You don’t want to spend too much time discussing DLC before a game has is out. Particularly if it doesn’t meet sales targets.

Yes. But also, if you are nine months out and you are still thinking of good content, then that probably goes into the game, right? We have designers and artists and content people focusing on the base product until it is done. And once it is done and they have had the chance to catch their breath, then they can look at the other things that they might do.

But there’s no point in planning the content that comes after because what if this content makes the base game better? We want the base game to be the best thing possible. We don’t believe in carving out a little part to sell as DLC later.

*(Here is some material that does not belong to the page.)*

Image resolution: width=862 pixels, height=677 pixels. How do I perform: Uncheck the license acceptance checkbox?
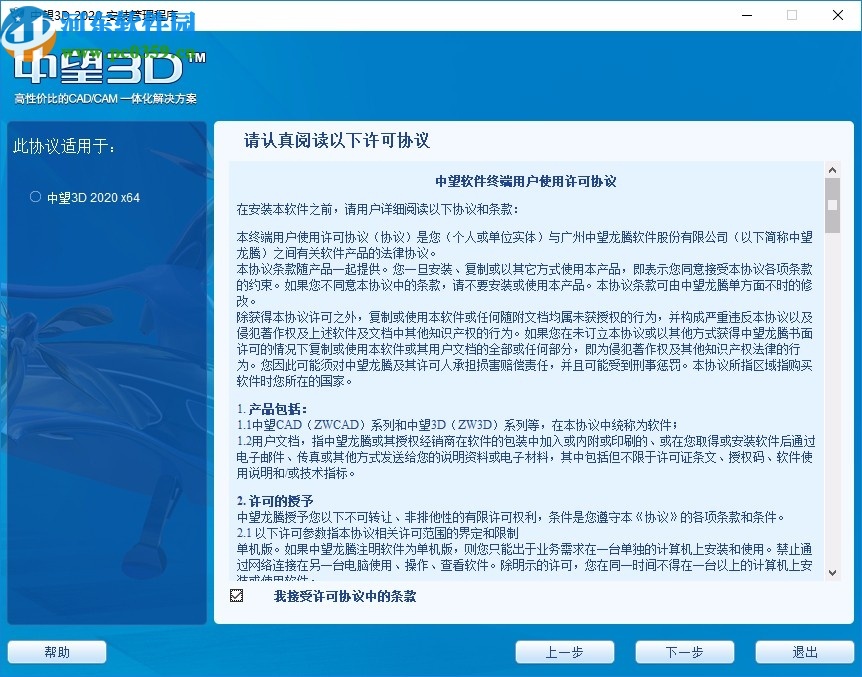coord(236,595)
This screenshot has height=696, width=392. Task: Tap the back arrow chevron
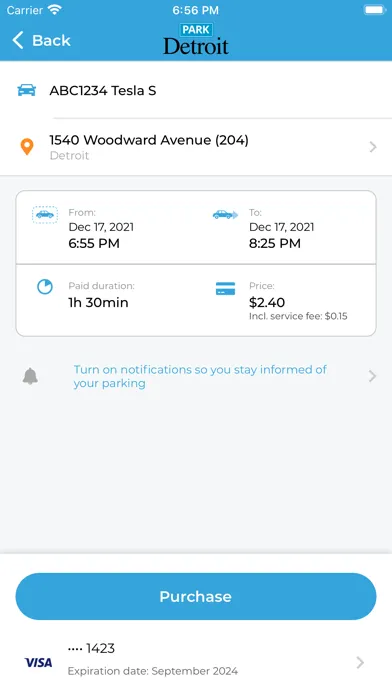tap(17, 40)
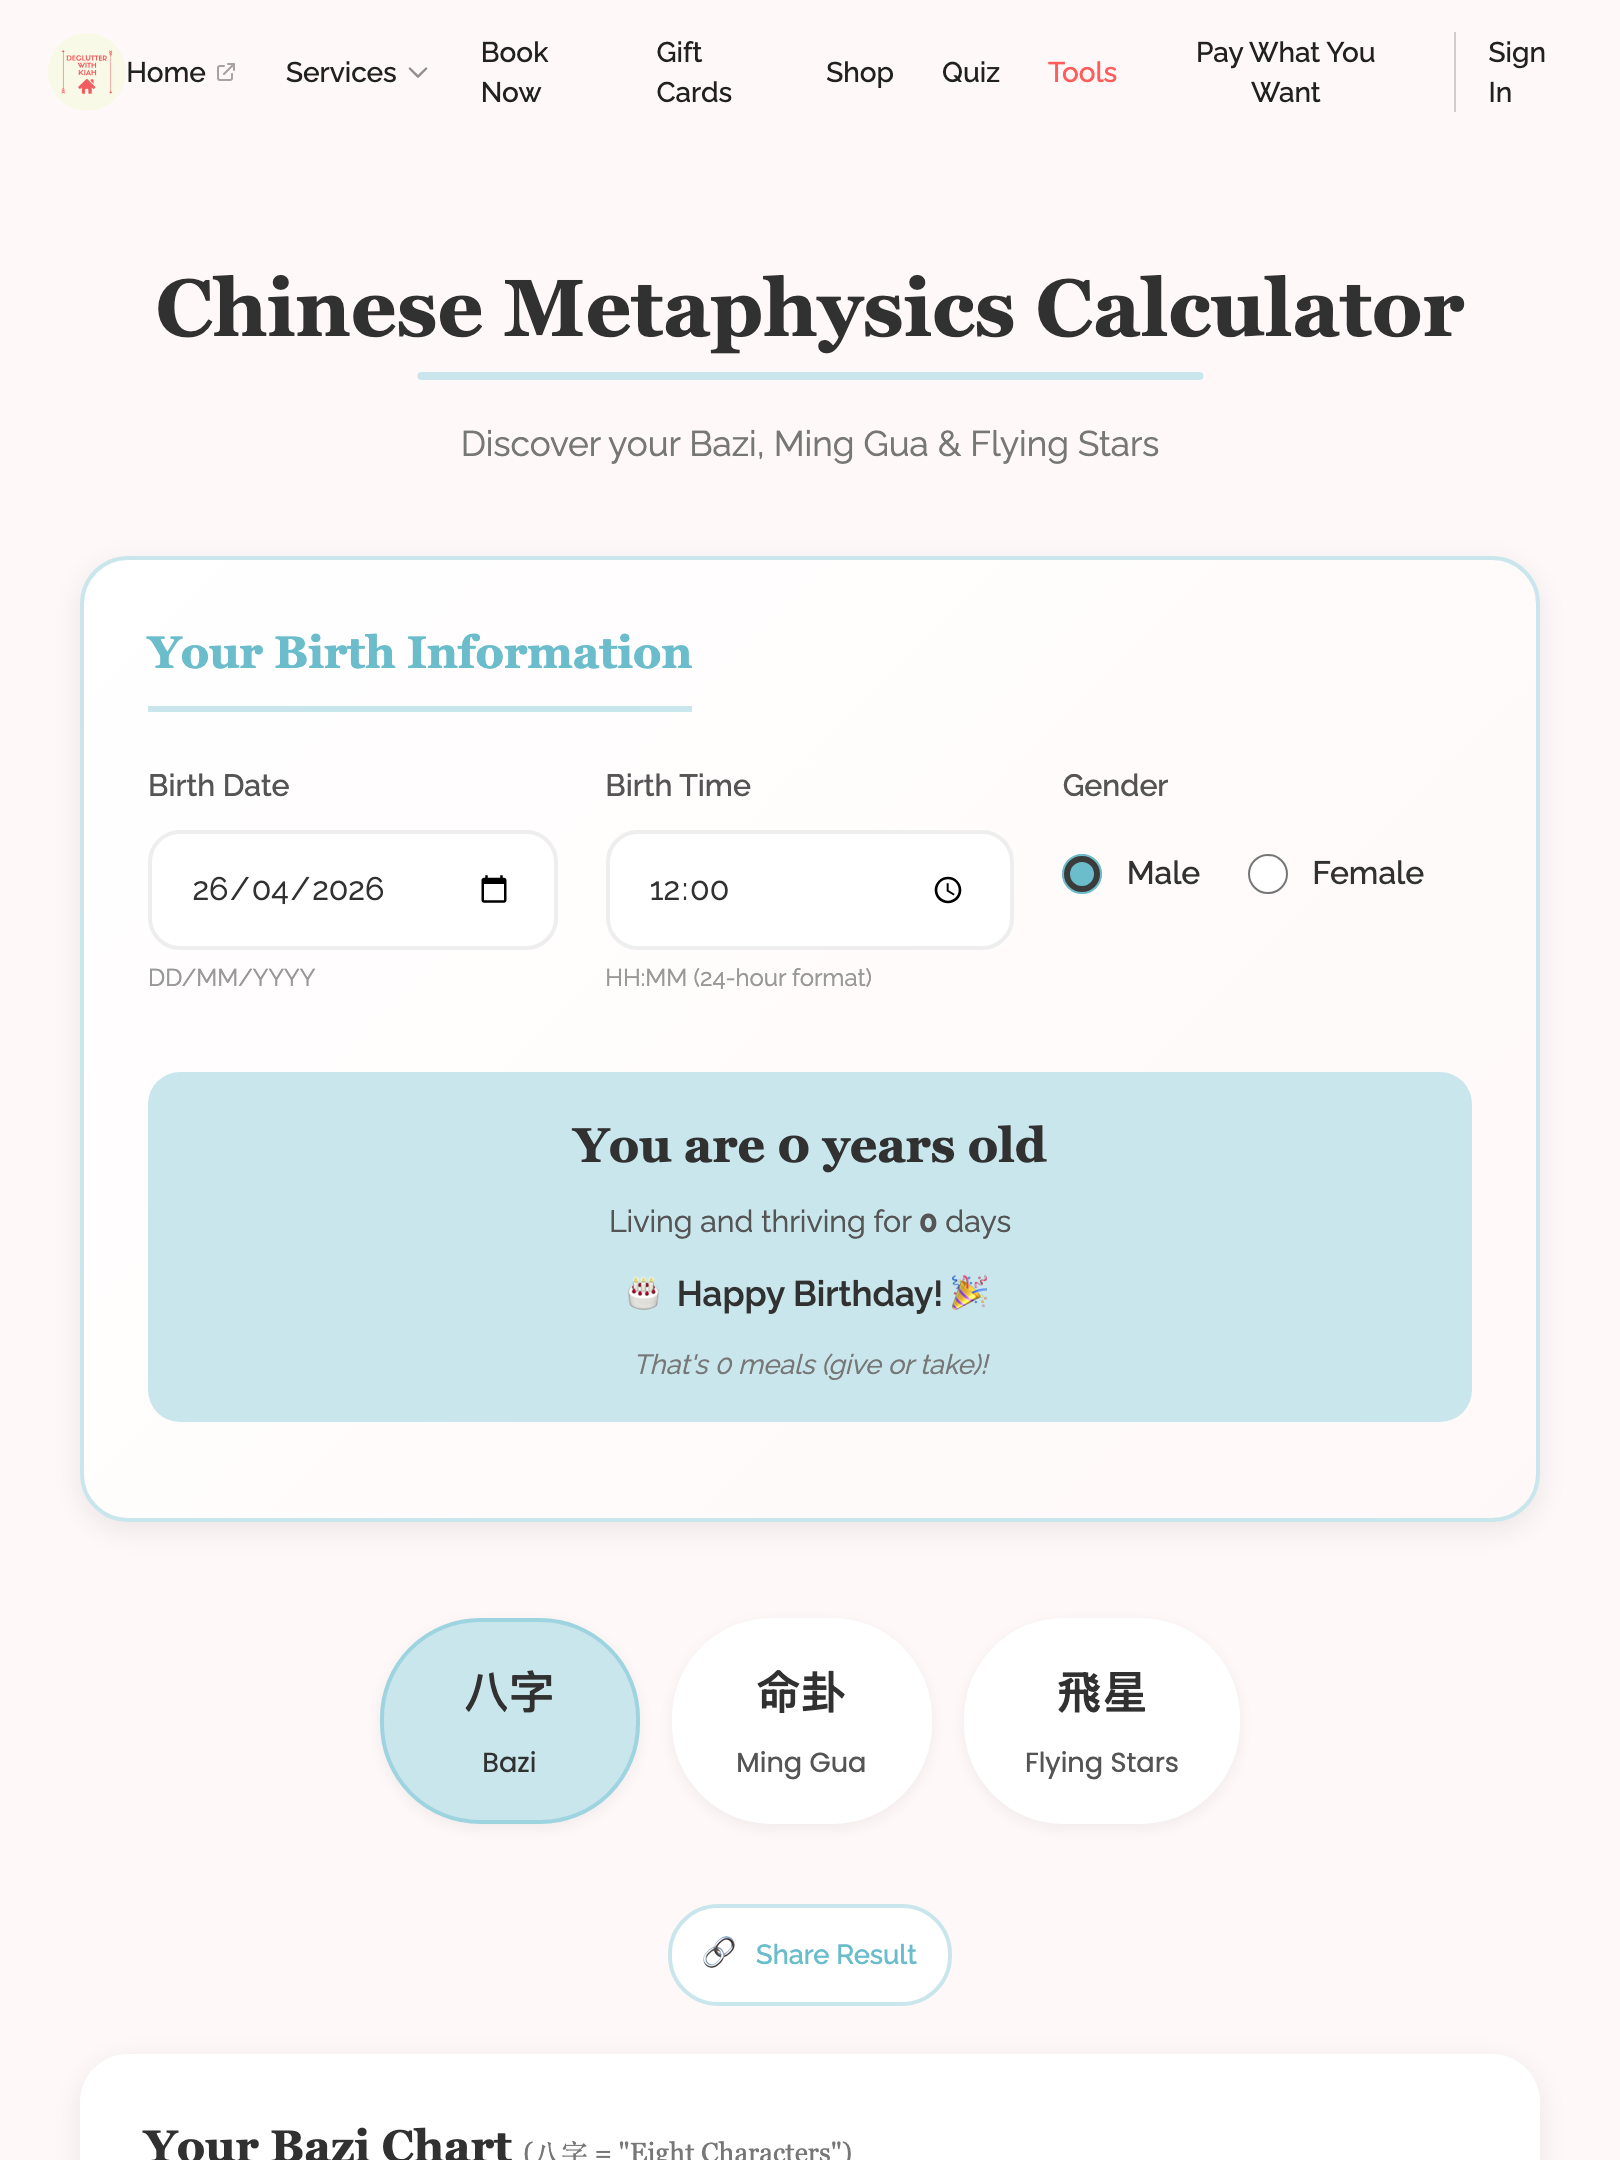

Bethesda clearly spends a lot on development talent and advertising. How do these two worlds sit together at Bethesda?

Ultimately what’s most important is the quality of the game. That’s the be all and end all for us.

However, we consider the PR and marketing for the game to be core to interacting with the game. So your first interaction with Skyrim isn’t when you put the disc into the PS3, 360 or PC. Your first interaction with Skyrim is when you see the teaser trailer. It is when you read a cover story. It is when you see the screenshots. It is when you see the dragon on our E3 booth or our giant poster on a building. All of those things are Skyrim. It is you experiencing this game and what it is about and how it makes you feel.

When you begin playing the game we don’t want that to be the start of your Skyrim experience. We want that to just be a continuation. When we talk about how much we spend and how do we talk about that game, we want it to be part of the experience. We want it to have the same vibe, so yeah those screenshots make me excited and that interview I read makes me excited to play the game. So I can get more invested into this thing before I’ve spent my money.

We work very closely with the developers to make sure that the way we are talking about or promoting their game is the same way they want people to experience it.